The externalId is the same as the sequence's externalId. The columns property lists the columns in the sequence. The rows property contains the data for the sequence. Each row has a rowNumber and a values property. The values property is an array of values for each column in the sequence.

Streamlit applications

Requires Cognite Toolkit v0.4.0 or later

Resource directory: streamlit/

API documentation: This uses the files API: Files

Streamlit applications are stored in the module's streamlit/ directory. You can define one or more Streamlit applications in a single YAML file. The filename must end with Streamlit, for example, myapp.Streamlit.yaml.

Below is an example of a Streamlit application configuration file.

myapp.Streamlit.yaml
externalId: myapp
name: MySuperApp
creator: doctrino@github.com
description: This is a super app
published: true
theme: Light
thumbnail: 'data:image/webp;base64,....'
dataSetExternalId: ds_complete_org
entrypoint: main.py

merk

The data set is referenced by the dataSetExternalId. The Cognite Toolkit automatically resolves the external ID to the internal ID of the data set.

The externalId of the application must be unique within the project and must match the name of a directory where the .py files are located, including the entrypoint file. In addition, there must be a requirements.txt file in the same directory. For the above example, the directory structure would look like this:

./<my_module>
   └── streamlit/
        ├── myapp.Streamlit.yaml
        └── myapp/
            ├── main.py
            └── requirements.txt

Transformations

Resource directory: transformations/

Transformation Notifications requires Cognite Toolkit v0.3.0 or later

API documentation Transformations: Transformations

API documentation Schedules: Schedule

API documentation Notifications: Notifications

The transformation configuration files are stored in the module's transformations/ directory. You can have one or more transformations in a single YAML file, but typically you have one transformation per file. The filename must end with Transformation, for example, my_transformation.Transformation.yaml.

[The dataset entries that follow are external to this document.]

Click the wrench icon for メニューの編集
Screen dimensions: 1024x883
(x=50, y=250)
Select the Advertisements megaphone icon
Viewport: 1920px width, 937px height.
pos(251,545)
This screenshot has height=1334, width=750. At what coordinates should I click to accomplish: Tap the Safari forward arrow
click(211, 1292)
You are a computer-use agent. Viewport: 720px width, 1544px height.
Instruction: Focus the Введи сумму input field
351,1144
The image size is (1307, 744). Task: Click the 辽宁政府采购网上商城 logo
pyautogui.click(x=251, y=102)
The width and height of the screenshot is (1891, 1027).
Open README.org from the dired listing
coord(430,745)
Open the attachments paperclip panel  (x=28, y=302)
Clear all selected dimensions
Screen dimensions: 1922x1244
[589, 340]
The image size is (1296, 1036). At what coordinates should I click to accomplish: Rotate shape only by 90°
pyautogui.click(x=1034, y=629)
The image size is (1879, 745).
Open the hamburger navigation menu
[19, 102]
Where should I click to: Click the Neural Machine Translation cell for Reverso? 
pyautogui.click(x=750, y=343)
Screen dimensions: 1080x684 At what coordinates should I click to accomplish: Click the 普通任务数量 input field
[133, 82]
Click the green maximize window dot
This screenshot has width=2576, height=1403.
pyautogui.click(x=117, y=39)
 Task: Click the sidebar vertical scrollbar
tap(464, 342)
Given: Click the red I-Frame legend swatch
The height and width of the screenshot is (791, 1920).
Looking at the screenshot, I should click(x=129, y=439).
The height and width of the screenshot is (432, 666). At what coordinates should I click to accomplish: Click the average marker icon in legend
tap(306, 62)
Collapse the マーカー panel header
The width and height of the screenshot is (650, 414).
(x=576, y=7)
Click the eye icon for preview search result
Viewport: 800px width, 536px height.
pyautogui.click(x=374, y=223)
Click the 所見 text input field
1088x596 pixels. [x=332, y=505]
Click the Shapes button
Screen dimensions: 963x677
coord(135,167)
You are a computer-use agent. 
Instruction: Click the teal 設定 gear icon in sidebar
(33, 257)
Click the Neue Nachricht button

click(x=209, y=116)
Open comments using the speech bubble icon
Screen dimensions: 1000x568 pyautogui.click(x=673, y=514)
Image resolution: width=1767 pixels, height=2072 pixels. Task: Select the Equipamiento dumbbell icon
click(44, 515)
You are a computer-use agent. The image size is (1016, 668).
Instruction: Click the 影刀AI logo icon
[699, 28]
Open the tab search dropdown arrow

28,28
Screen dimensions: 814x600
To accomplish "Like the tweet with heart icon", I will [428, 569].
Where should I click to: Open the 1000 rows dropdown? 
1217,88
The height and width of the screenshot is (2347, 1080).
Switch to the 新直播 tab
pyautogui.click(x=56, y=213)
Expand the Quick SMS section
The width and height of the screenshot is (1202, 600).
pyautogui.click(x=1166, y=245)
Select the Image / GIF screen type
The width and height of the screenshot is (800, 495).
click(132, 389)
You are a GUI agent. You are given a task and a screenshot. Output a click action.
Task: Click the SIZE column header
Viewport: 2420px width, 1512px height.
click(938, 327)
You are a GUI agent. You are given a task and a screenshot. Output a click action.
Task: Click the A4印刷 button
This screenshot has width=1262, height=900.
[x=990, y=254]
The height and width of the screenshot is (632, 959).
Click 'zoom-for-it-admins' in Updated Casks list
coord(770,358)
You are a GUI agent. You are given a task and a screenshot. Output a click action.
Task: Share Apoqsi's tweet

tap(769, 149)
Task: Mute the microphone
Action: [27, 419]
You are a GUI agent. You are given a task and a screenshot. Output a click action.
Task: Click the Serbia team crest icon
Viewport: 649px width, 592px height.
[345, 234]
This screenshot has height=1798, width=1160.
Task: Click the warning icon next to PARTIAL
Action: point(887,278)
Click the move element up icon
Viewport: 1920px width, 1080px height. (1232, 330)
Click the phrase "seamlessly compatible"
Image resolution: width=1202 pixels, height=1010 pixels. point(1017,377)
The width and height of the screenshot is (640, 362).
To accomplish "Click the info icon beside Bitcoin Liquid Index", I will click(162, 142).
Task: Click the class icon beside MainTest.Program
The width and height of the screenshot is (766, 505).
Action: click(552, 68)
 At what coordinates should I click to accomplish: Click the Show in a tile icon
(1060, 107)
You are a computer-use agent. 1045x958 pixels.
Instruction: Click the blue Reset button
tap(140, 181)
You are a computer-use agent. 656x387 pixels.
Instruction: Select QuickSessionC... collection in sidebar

Each transformation can have a corresponding .sql file with the accompanying SQL code. The .sql file should have the same filename as the YAML file that defines the transformation (without the number prefix) or use the externalId of the transformation as the filename.

The transformation schedule is a separate resource type, tied to the transformation by external_id.

The Cognite Toolkit detects the transformation schedule YAML file by the schedule suffix in the filename, for example, my_transformation.schedule.yaml. The transformation notification YAML file is detected by the Notification suffix in the filename, for example, my_transformation.Notification.yaml. All other YAML files are considered transformation configurations.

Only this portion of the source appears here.